Neither statin treatment itself nor the low LDL levels induced by statins increases the risk of cancer.

 

References

1) Alsheikh-Ali AA, Maddukuri PV, Han H, Karas RH. Effect of the magnitude of lipid lowering on risk of elevated liver enzymes, rhabdomyolysis, and cancer: insights from large randomized statin trials J Am Coll Cardiol 2007;50:409-418.
2) LaRosa JC. Means and ends of statins and low-density lipoprotein cholesterol lowering J Am Coll Cardiol 2007;50:419-420.
3) DeMaria AN, Ben Yehuda O. Low-density lipoprotein reduction and cancer: not definitive but provocative J Am Coll Cardiol 2007;50:421-422.[Free Full Text]
4) Kjekshus J. Risk associated with statin treatment J Am Coll Cardiol 2008;51:91.
5) Alsheikh-Ali AA, Trikalinos TA, Kent DM, Karas RH. Statins, low-density lipoprotein cholesterol, and risk of cancer J Am Coll Cardiol 2008;52.
6) Law MR, Thompson SG, Wald NJ. Assessing possible hazards of reducing serum cholesterol BMJ 1994;308:373-379.
7) Baigent C, Keech A, Kearney PM, et al. Efficacy and safety of cholesterol-lowering treatment: prospective meta-analysis of data from 90,056 participants in 14 randomised trials of statins Lancet 2005;366:1267-1278
8) Rose G, Shipley MJ. Plasma lipids and mortality: a source of error Lancet 1980;1:523-526.
9) Tornberg SA, Holm LE, Carstensen JM, Eklund GA. Cancer incidence and cancer mortality in relation to serum cholesterol J Natl Cancer Inst 1989;81:1917-1921.
10) Vitols S, Gahrton G, Bjorkholm M, Peterson C. Hypocholesterolaemia in malignancy due to elevated low-density-lipoprotein-receptor activity in tumour cells: evidence from studies in patients with leukaemia Lancet 1985;2:1150-1154.

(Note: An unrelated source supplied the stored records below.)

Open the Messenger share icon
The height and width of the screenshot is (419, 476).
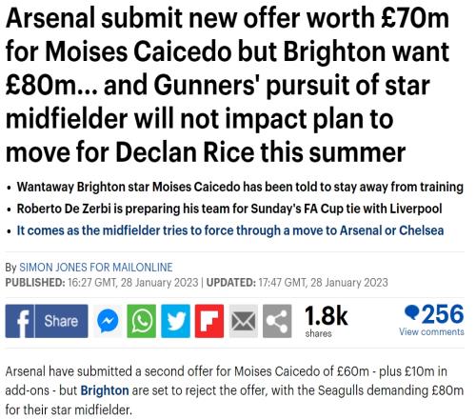[x=108, y=321]
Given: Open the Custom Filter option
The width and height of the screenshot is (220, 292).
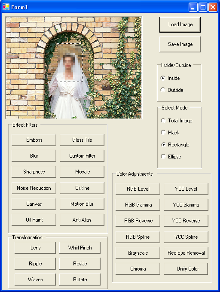Looking at the screenshot, I should (82, 156).
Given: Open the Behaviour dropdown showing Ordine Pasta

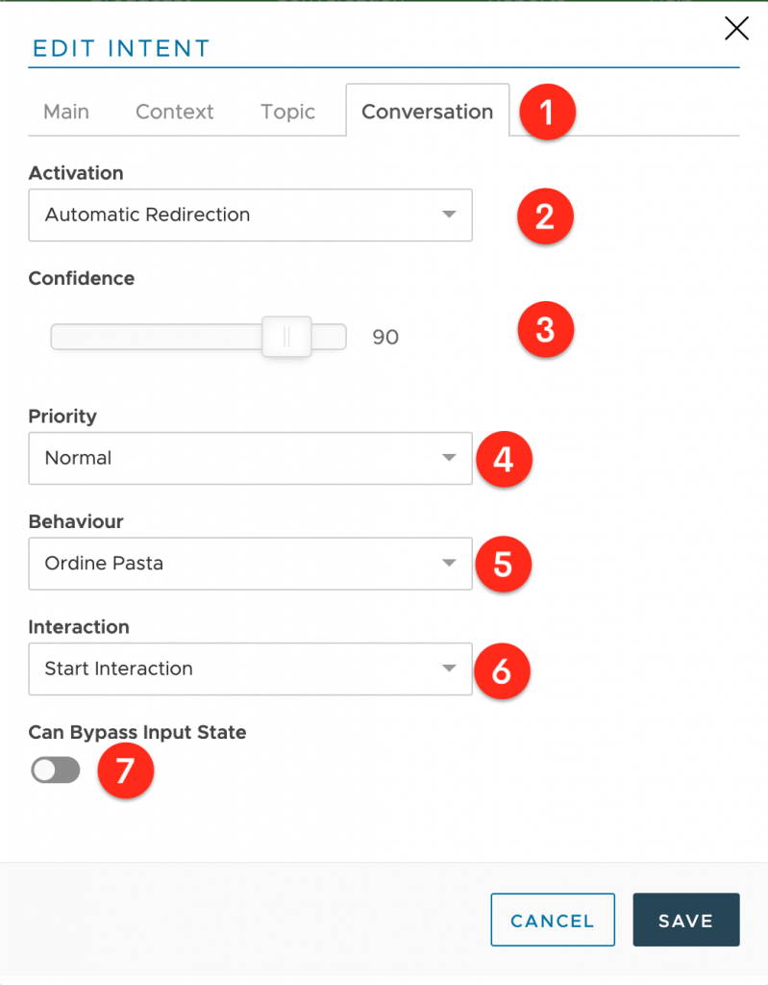Looking at the screenshot, I should point(250,564).
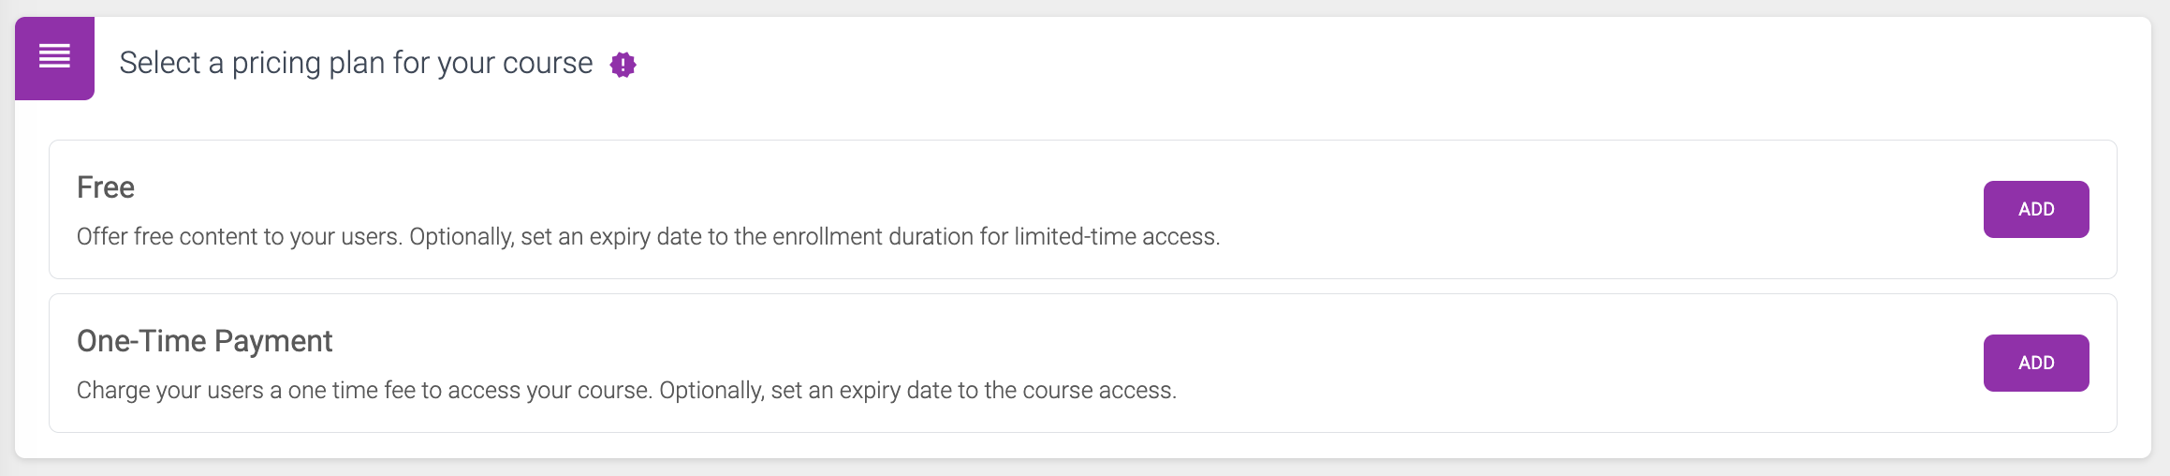2170x476 pixels.
Task: Click the purple list icon in header
Action: pyautogui.click(x=54, y=57)
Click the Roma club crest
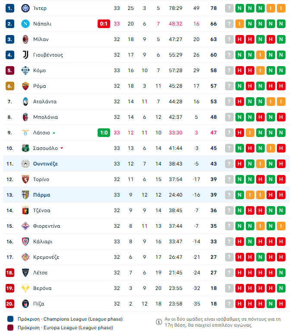The height and width of the screenshot is (331, 295). (25, 86)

11) Jacobs D, Blackburn H, Higgins M, et al. Report of the Conference on Low Blood Cholesterol: Mortality Associations Circulation 1992;86:1046-1060.

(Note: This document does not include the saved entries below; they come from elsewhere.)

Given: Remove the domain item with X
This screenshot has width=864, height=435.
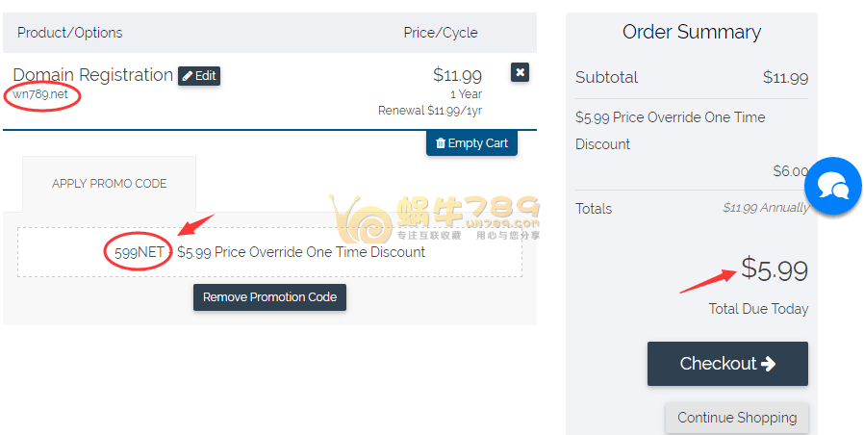Looking at the screenshot, I should (x=520, y=72).
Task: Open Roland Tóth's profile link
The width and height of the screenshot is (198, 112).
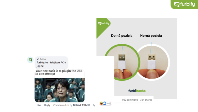Action: click(x=80, y=105)
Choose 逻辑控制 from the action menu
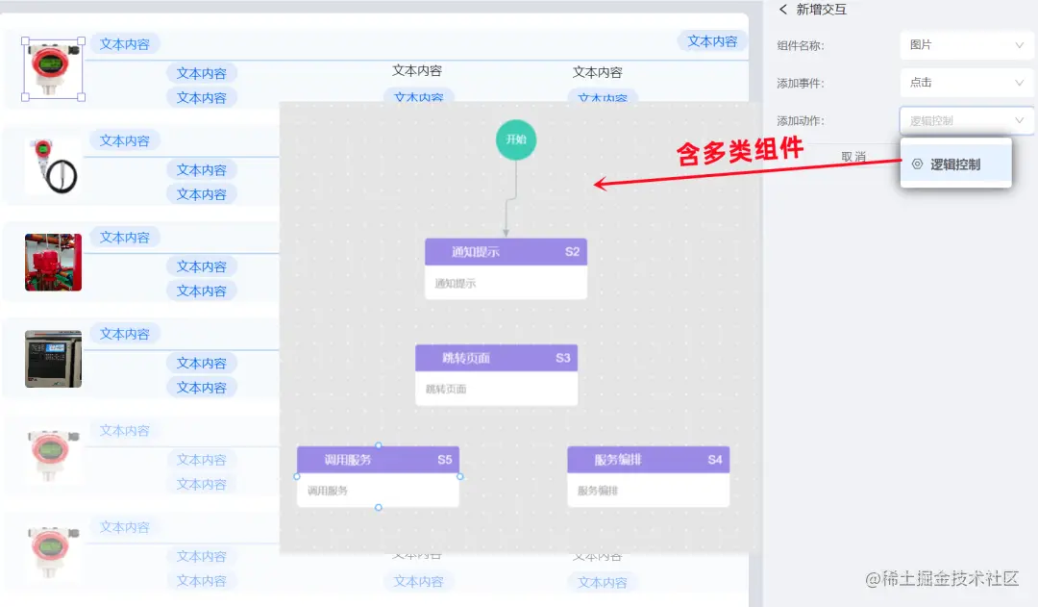This screenshot has height=607, width=1038. point(955,163)
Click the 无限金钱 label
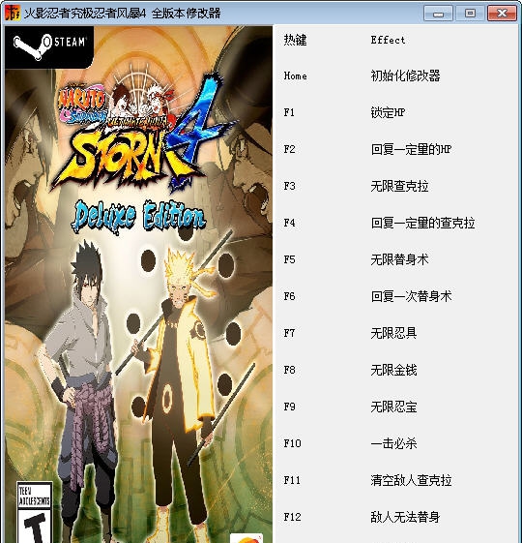Screen dimensions: 522x543 click(x=393, y=370)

12) Mills GL, Taylaur CE. The distribution and composition of serum lipoproteins in eighteen animals Comp Biochem Physiol B 1971;40:489-501.
13) Steinberg D, Grundy SM, Mok HY, et al. Metabolic studies in an unusual case of asymptomatic familial hypobetalipoproteinemia with hypolphalipoproteinemia and fasting chylomicronemia J Clin Invest 1979;64:292-301.
14) Brown MS, Goldstein JL. A receptor-mediated pathway for cholesterol homeostasis Science 1986;232:34-47.
15) Steinberg D, Glass CK, Witztum JL. The evidence mandating earlier and more aggressive treatment of hypercholesterolemia Circulation 2008In press.